O caso aconteceu na Venezuela.

A realização de uma cesariana numa menina de 11 anos violada pelo companheiro da avó reacendeu o debate sobre o aborto na Argentina, onde interrupção voluntária da gravidez é proibida, noticia a imprensa internacional.

A menina, a quem a imprensa chama Lucía, para proteger a sua identidade, insistiu desde o início que queria interromper a gravidez, tendo dito às autoridades da província de Tucuman (norte): "Quero que tirem o que o velho pôs dentro de mim".

No entanto, e apesar dos insistentes pedidos por parte da mãe e de ativistas dos direitos das mulheres, o aborto foi adiado cerca de sete semanas e alguns médicos recusaram-se a realizá-lo.

Às 23 semanas de gravidez, a menina foi sujeita a uma cesariana, porque os médicos consideraram que seria demasiado arriscado realizar o aborto. O bebé está vivo, mas os médicos dizem que tem poucas hipóteses de sobreviver.

O caso foi descrito como "o pior tipo de crueldade" pelas associações de defesa dos direitos das mulheres.

A mais nova de três irmãs, Lucía engravidou depois de ter sido violada pelo companheiro da avó, de 65 anos. A menina tinha sido entregue à avó em 2015, após as duas irmãs mais velhas terem sido alegadamente vítimas de abuso sexual por parte do companheiro da mãe.

Na Argentina, apesar de ilegal, o aborto é permitido em caso de violação ou se a vida da mãe estiver em risco. Apesar disso, o caso de Lucía sofreu sucessivos adiamentos devido à incerteza sobre a sua custódia.

Embora a mãe tenha concordado com a sua decisão, como a menina estava ao cuidado da avó, o consentimento da mãe não foi considerado suficiente. No entanto, como tinham retirado a guarda à avó por viver com o agressor, esta também não podia dar o consentimento necessário.

Quando o aborto foi finalmente autorizado, a menina estava na 23.ª semana de gravidez. Mesmo nessa altura, alguns médicos no hospital local recusaram-se a fazer o aborto, alegando objeção de consciência.

Na terça-feira, um tribunal ordenou aos médicos que agissem de imediato, tendo em conta a duração da gravidez. Os médicos que realizaram a cesariana explicaram que optaram por esse procedimento porque o aborto teria sido demasiado arriscado.

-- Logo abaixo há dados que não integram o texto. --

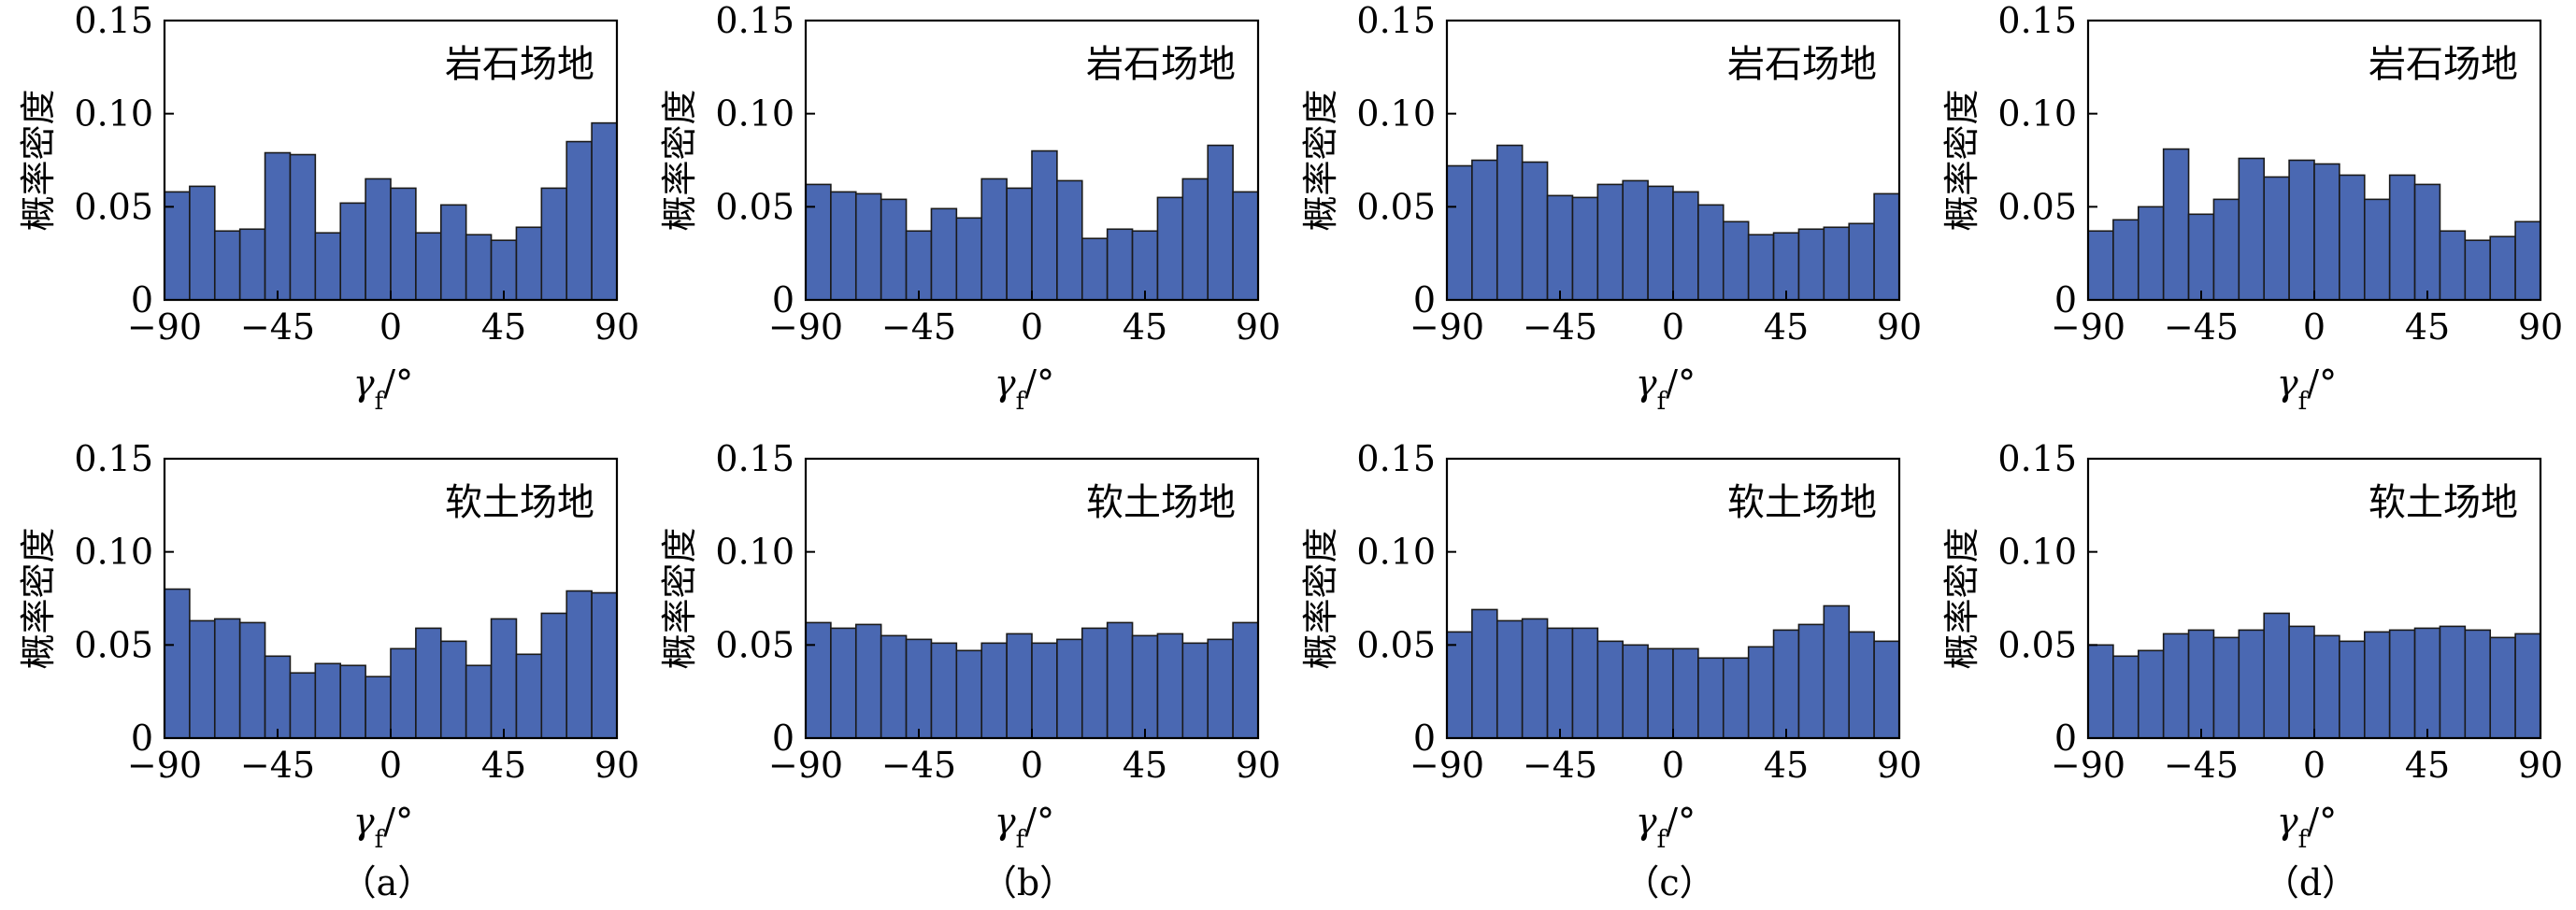 The width and height of the screenshot is (2576, 910). What do you see at coordinates (164, 327) in the screenshot?
I see `panel-rock-a-xtick-label: −90` at bounding box center [164, 327].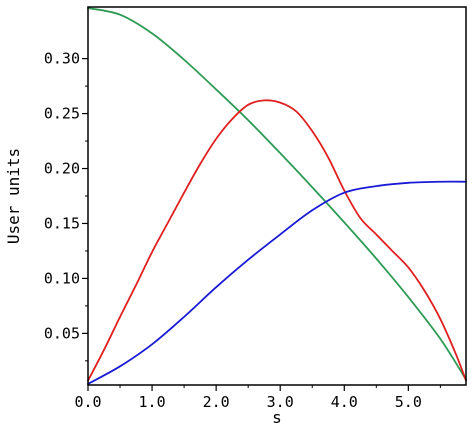  What do you see at coordinates (152, 402) in the screenshot?
I see `x-tick-label: 1.0` at bounding box center [152, 402].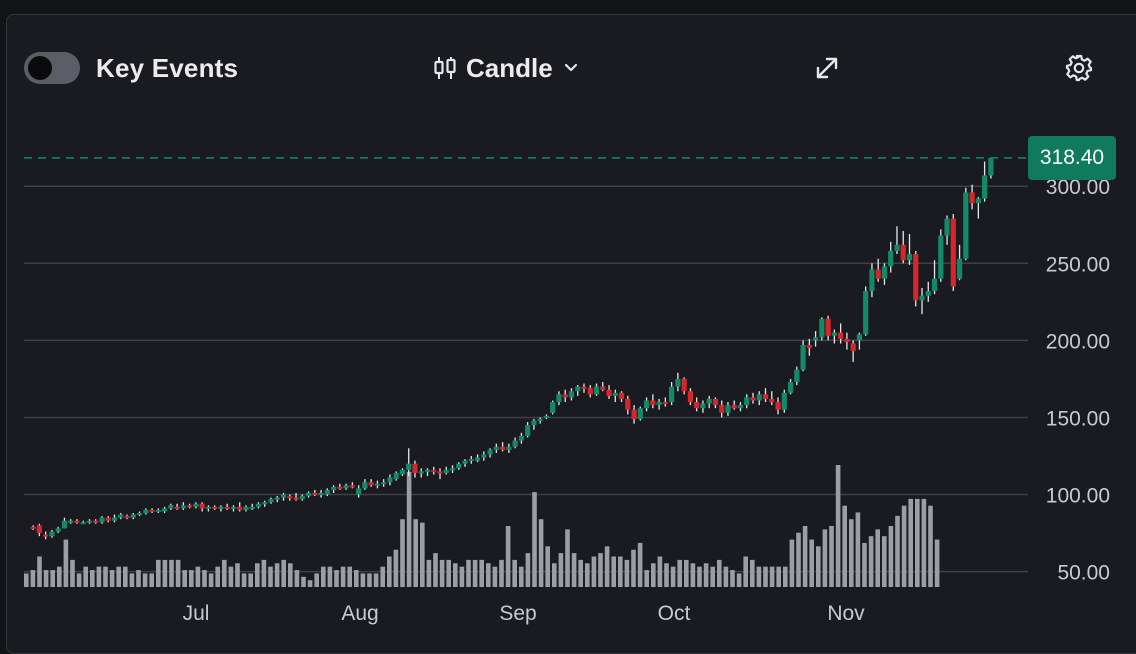  I want to click on expand-icon, so click(827, 68).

"Salvámos a vida de uma menina de 11 anos que foi torturada por um mês no sistema de saúde provincial", disse a médica que realizou a cesariana, Cecilia Ousset.

Ativistas dos direitos humanos na Argentina têm manifestado indignação com o caso, que surge seis meses após um debate aceso no país.

Uma lei que previa que a interrupção voluntária da gravidez fosse legal nas primeiras 14 semanas de gestação foi aprovada na Câmara dos Deputados, mas acabou por ser chumbada no Senado, para grande consternação dos grupos pró-escolha que há anos fazem campanha para flexibilizar as leis do aborto.

"O Estado é responsável pela tortura de Lucía", denunciou a organização feminista #NiUnaMenos, que lidera a mobilização pelo direito ao aborto.